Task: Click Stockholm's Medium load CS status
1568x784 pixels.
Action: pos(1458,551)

---

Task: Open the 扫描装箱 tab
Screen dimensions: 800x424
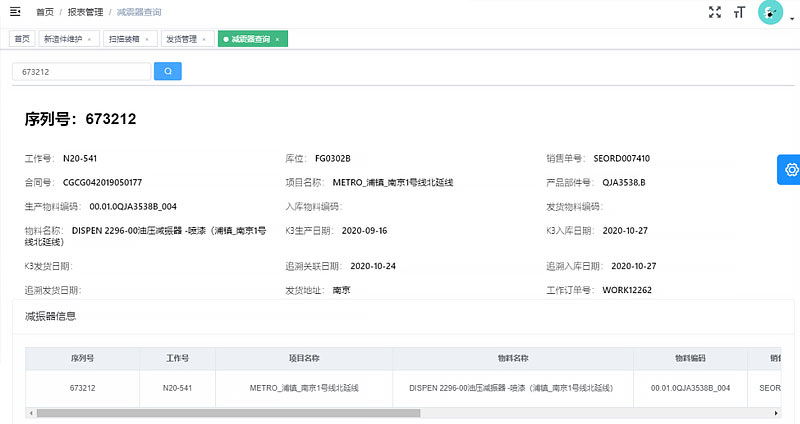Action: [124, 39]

* What the exercise asks *
Please show every line above that includes the word "Task".

* Your solution *
Task: Click Stockholm's Medium load CS status
Task: Open the 扫描装箱 tab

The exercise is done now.